Faults always break along the parts of their length that are irregular (Schwartz and Coppersmith 1984). The larger values of fractal dimension D indicate more geometric irregularities, and vice versa. According to theory, a set with D = 0 represents a concentration of all events at one point, while D = 2 represents random or homogeneous events in a two-dimensional space. Based on studies by Hirata (1989), a fractal dimension of 1.6 was obtained for Tokyo, Japan, which is an upper limit for the fractal dimension of earthquake clusters. In this study, using the correlation integral method, the fractal dimension of earthquake clusters in the studied area was calculated to be 1.35, as shown in Fig. 13.

Fig. 13
figure 13

Fractal value of epicenter of earthquakes for the studied area

5 Conclusion

This study’s results have shown that using the frequency-magnitude distribution fractal dimension of earthquakes (through the preparation of b-value and a-value maps and fractal dimension analysis) can help us estimate and understand the seismotectonic and earthquake hazards in the region. By analyzing these parameters, we can better understand the region’s seismic behavior and the potential for future seismic events, which can ultimately aid in disaster preparedness and mitigation efforts. The results of this study can be summarized as follows:

  1. 1.

    The b-value analysis over time has revealed clear variations in this parameter in late 2011 and 2017, with decreasing and increasing trends. The occurrence of earthquakes with magnitudes of 4 and 5.2 can be the reason for these changes. Overall, we have observed two decreasing trends in the studied period, which indicate the occurrence of earthquakes after a decrease in the b-value parameter in the region.

  2. 2.

    The pattern of seismic epicenter migration after the Malard earthquake with a magnitude of 5.2 shows a north–south distribution, which does not directly correlate with the Eshtehard fault’s seismotectonic activity.

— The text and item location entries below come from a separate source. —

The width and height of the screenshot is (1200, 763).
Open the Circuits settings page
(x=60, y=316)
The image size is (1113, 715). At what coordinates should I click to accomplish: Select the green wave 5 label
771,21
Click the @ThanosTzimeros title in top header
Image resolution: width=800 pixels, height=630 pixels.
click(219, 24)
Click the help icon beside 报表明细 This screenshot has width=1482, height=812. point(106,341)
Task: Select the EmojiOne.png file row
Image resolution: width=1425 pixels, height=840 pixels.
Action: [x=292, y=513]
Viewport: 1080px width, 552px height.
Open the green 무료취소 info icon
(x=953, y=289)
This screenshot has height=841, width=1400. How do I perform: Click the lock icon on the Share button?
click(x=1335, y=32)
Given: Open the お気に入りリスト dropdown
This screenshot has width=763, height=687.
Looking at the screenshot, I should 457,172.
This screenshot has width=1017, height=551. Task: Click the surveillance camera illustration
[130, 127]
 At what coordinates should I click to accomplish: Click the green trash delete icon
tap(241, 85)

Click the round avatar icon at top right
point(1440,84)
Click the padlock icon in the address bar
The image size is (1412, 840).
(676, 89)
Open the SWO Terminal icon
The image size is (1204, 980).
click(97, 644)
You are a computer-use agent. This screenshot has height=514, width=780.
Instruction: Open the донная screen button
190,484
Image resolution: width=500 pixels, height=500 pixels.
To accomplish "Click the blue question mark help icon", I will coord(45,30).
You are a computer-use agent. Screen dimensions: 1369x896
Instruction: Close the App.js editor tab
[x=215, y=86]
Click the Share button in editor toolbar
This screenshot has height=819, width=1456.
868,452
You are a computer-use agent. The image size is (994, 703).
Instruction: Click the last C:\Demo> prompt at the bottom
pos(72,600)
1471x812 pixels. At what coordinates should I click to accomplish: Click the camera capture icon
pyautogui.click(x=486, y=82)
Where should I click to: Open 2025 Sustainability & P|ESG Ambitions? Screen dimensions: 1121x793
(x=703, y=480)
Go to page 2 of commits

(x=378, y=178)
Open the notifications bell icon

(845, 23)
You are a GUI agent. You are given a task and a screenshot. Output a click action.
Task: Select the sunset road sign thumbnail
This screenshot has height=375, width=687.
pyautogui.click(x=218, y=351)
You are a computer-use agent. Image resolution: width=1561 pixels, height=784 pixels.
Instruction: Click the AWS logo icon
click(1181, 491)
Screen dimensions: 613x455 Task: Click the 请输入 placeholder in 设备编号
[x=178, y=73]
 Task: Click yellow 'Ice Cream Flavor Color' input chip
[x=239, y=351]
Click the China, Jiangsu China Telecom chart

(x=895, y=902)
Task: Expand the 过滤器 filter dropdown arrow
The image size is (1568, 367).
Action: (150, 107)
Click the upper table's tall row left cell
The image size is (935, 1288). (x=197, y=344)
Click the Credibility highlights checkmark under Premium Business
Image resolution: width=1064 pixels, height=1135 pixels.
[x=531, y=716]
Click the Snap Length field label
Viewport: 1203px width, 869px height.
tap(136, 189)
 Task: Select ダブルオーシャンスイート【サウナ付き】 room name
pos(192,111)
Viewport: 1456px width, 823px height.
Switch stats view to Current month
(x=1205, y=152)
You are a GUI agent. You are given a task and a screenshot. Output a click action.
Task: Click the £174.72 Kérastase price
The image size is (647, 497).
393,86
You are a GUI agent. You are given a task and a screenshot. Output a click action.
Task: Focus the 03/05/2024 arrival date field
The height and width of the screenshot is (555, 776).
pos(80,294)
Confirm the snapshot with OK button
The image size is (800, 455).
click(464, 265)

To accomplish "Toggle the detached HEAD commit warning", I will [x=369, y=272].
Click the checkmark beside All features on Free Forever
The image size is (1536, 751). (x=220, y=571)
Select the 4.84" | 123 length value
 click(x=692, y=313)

However, since the release of stress from this block may cause stress transfer to neighboring blocks, such as the northwestern block (North Tehran fault) in this region, it is necessary to monitor and analyze the seismic blocks around Tehran and Karaj cities by adding seismic and acceleration stations, measuring displacement vectors, and precise monitoring of fault displacements.

  3. 3.

    The fractal dimension of the seismic region, with an a-value of 1.35, indicates a moderate to strong clustering pattern of earthquakes in this area. This value also suggests that earthquakes in this region cluster together and are concentrated in specific areas. Additionally, the fractal dimension value for the seismic region indicates the geometric complexity of the clustering pattern of earthquakes in this area.

  4. 4.

    The destructive historical earthquake (with a magnitude of 7.2 in 1177) and the 2017 earthquake (with a magnitude of 5.2 in Malard) indicate a high earthquake hazard in the region.

  5. 5.

    Despite the advances that have been made in science, accurate earthquake prediction remains a difficult task. Therefore, carefully monitoring the b-value and seismic quiescence parameters in each area can help to better understand the seismic behavior.